The Hardships and Sacrifices, Massey's Cove, Salem, 1626
In the comments for the Streets of Salem post, there is one mention that this might not be correct. So, we'll have to dig deeper in that controversy. Whatever the situation at Naumkeag, Thomas and Margaret were cozy in Gloucester (house and all). As we mentioned, the first idyllic on the American shores (Cape Ann).

But, getting back to the work of Sidney, one of the lots, it is said, had been in the possession of Thomas Gardner, Jr. It was in the area marked "Old Planters Marsh" which is where they got materials, such as thatch. The ownership went Balch, Balch, Gardner, Higginson.

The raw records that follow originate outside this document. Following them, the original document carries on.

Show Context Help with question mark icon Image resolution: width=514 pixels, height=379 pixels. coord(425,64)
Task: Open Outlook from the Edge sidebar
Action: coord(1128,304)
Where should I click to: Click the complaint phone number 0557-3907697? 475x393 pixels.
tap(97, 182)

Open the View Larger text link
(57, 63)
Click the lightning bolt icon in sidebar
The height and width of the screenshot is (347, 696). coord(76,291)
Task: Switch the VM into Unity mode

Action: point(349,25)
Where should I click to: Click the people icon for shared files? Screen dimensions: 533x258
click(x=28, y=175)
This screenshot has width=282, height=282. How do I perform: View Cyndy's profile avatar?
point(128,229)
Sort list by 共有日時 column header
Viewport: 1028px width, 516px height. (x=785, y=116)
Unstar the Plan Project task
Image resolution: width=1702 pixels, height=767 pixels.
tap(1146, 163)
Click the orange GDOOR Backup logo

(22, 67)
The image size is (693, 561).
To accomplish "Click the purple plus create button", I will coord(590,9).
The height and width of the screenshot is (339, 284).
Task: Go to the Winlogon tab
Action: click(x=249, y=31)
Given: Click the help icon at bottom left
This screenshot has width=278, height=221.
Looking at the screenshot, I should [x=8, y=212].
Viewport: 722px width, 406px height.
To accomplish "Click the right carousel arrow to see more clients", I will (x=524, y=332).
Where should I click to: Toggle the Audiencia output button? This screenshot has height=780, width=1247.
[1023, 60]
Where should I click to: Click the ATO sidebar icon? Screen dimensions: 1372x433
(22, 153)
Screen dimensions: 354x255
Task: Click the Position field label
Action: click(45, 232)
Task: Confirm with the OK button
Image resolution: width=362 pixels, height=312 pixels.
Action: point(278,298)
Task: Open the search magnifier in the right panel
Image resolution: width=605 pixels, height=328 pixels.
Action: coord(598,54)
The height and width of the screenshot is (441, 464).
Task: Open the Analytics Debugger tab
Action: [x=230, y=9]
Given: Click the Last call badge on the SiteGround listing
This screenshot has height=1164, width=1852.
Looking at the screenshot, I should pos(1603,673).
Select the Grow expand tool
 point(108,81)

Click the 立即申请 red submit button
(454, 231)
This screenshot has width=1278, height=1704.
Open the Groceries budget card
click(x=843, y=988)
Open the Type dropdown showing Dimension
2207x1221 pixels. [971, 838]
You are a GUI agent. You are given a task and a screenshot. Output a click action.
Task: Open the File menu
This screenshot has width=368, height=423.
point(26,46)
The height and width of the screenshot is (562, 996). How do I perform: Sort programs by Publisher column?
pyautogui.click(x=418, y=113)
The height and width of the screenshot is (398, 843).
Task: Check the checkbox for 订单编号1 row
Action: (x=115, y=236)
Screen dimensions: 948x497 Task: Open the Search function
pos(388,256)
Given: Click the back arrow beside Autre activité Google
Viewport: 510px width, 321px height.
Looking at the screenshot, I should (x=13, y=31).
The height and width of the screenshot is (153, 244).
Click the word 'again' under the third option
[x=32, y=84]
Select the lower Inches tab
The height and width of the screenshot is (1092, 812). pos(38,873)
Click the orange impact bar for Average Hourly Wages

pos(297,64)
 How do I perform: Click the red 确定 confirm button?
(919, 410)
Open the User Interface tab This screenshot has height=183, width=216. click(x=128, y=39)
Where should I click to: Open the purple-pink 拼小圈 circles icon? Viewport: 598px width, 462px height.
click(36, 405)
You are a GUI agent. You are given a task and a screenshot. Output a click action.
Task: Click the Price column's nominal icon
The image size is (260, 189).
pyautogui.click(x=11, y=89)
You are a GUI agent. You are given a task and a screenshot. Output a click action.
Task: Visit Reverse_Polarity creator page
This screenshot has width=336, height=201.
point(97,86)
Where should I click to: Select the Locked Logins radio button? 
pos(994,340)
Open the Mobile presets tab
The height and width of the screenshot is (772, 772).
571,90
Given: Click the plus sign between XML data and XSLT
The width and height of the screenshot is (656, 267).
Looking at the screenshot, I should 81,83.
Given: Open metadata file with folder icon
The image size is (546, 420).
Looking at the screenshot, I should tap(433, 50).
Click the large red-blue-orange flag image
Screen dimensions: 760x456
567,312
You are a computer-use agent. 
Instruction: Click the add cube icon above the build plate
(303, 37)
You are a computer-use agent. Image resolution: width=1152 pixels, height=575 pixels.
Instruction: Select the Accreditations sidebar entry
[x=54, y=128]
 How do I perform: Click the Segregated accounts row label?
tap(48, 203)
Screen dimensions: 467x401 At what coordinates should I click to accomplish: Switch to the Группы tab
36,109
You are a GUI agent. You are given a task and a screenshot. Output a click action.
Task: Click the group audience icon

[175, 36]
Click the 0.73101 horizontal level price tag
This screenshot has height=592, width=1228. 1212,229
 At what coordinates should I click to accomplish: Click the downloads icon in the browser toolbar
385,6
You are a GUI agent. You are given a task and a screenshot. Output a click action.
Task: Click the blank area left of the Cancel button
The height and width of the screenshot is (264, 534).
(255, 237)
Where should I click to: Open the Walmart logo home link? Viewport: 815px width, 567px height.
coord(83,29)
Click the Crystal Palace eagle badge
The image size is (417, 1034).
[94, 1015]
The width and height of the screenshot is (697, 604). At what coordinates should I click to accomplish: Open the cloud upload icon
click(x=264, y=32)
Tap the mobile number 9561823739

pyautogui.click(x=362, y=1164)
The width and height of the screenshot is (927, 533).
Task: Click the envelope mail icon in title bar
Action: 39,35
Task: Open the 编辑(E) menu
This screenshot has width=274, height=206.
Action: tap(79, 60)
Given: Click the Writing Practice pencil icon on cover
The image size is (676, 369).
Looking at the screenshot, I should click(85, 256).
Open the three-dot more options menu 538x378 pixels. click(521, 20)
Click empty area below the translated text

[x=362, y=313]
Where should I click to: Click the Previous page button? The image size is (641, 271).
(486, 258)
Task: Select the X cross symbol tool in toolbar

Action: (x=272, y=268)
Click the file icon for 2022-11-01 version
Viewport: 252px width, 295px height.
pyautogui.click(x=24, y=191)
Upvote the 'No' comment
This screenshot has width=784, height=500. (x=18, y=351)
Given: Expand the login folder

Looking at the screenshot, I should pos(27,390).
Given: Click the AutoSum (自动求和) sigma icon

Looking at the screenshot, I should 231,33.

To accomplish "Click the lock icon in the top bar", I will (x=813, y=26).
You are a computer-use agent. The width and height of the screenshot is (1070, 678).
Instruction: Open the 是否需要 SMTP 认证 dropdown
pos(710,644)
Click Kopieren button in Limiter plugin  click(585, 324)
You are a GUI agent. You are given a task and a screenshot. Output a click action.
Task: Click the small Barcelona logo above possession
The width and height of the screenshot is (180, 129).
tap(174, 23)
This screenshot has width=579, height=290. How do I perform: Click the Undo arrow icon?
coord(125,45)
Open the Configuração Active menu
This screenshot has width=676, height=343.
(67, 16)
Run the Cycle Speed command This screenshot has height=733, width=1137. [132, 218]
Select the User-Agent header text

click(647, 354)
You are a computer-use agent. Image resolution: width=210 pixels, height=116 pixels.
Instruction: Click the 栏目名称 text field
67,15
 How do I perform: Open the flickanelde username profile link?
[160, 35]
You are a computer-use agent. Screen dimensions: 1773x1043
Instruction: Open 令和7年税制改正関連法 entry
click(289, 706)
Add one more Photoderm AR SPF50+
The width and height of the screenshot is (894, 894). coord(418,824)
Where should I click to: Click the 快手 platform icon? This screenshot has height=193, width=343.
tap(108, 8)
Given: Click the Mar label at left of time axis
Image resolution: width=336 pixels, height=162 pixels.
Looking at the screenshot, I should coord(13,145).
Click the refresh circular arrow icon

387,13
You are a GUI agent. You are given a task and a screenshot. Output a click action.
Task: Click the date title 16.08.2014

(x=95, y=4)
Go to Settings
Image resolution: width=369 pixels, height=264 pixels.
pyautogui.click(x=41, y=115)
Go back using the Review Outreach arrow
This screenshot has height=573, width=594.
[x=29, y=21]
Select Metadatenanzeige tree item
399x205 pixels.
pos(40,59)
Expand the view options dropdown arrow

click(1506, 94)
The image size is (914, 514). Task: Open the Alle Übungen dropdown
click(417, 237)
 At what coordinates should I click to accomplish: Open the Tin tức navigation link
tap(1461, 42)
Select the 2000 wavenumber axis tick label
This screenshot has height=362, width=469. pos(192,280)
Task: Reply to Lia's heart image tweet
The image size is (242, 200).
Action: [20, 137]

That reminded us of Thomas, Jr. We have not heard much of him. On looking further (Dr. Frank's 1907 book), we see that he had a wide-ranging bit of land, including some that was above Ipswich River. So, we'll be digging deeper to get a better sense, including looking at all of Thomas' children.

Before today, we had not looked at this area and find it very interesting. Hence, we'll be going back through Sidney's maps and digging a little deeper than before.

Remarks: Modified: 06/07/2019

05/16/2019 -- Put in a comment at Streets of Salem:

06/02/2019 - Profile of Sidney on WikiTree.